A palavra “resistência” tem em seu significado político histórias grandiosas que devem ser sempre lembradas. Durante a Segunda Guerra Mundial (1939 – 1945), movimentos de resistência como o francês (La Résistance) e o italiano (Resistenza) foram fundamentais na luta contra o nazismo e o fascismo. No Brasil, a resistência de estudantes, artistas, sindicatos e camponeses à Ditadura Militar (1964 – 1985) também foi cantada em prosa e verso.

Nos exemplos francês e italiano, o uso dessa palavra de ordem foi aplicado a situações de ocupação territorial por um invasor externo que se aliou às forças conservadoras internas que controlavam o Estado. No caso do Brasil, “resistir” foi o verbo utilizado para o enfrentamento de um governo constituído por autoridade ilegítima, que precisava ser destituída do poder. Em ambas as circunstâncias, havia um inimigo comum imposto pela força das armas.

A realidade brasileira atual, com a eleição de um presidente de ultradireita, levou setores da esquerda a retomarem a expressão “resistência” como marcadora de posição e catalisação de simpatizantes em defesa de correligionários perseguidos, das questões raciais, indígenas e de gênero. No entanto, não há espaço para a recitação automática de fórmulas do passado. Diferentemente das ocupações e das ditaduras, não há intrusos a expulsar, nem governo para derrubar.

Os conservadores chegaram ao poder pelo voto, foram eleitos pelo sistema democrático e, se a sociedade brasileira decidir tirá-los do comando, deverá fazê-lo pelas vias constitucionais. Essa reversão requer, no entanto, caras novas em uma esquerda de mentalidade predominantemente envelhecida, que não consegue enfrentar as provocações do presente sem as lentes da “resistência” aos modos do distante passado revolucionário.

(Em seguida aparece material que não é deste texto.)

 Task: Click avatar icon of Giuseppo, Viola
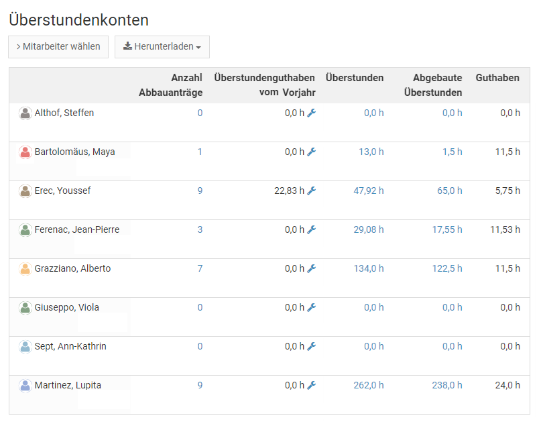[x=25, y=308]
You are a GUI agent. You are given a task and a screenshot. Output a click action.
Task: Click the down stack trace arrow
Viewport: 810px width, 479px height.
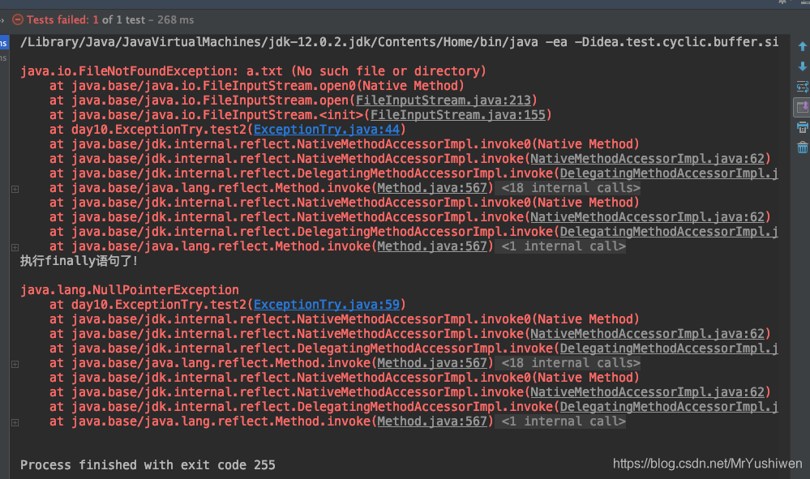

As lideranças que insistem em comandar a “resistência” atrapalham a renovação do processo utópico, com suas apostas em nichos de interesses, muitas vezes descomprometidos com o todo. E a melhor forma de dar sustentação ao novo governo eleito é seguir forçando os extremos. Foi aí que a ultradireita ganhou e é onde ela se mostra mais forte. A estratégia de “resistir” acaba servindo a uma finalidade paradoxal. Quem se pauta pela “resistência”, sem visão crítica, atribui as desgraças ao opositor, mas também assume subordinação a ele.

Ater-se à “resistência” me faz lembrar a alegoria do homem que perdeu a chave num beco escuro, mas foi procurar na rua ao lado onde havia iluminação. Se é no escuro que está estruturada a nova arquitetura do poder e, em vez de luz, os mais desfavorecidos, os não representados e os sem-poder recebem ecos de um chamado à “resistência”, fica difícil discernir entre desejos e necessidades reais e a tentação do consumismo da fé e da perspectiva de acesso ao brilho do supérfluo.

Não há dúvida de que “resistir” pode evitar o aprofundamento de alguns retrocessos nas experiências que deram certo no passado recente. Entretanto, resistir é muito pouco, diante dos desafios de emancipação social em um país que foi nivelado por baixo em suas expectativas de transformação pela política. O alvo mobilizador na atual conjuntura é o conjunto de desigualdades, desde que explicitado por soluções comparativas concretas, e visto como ponto de convergência dos temas da agenda social e do bem comum.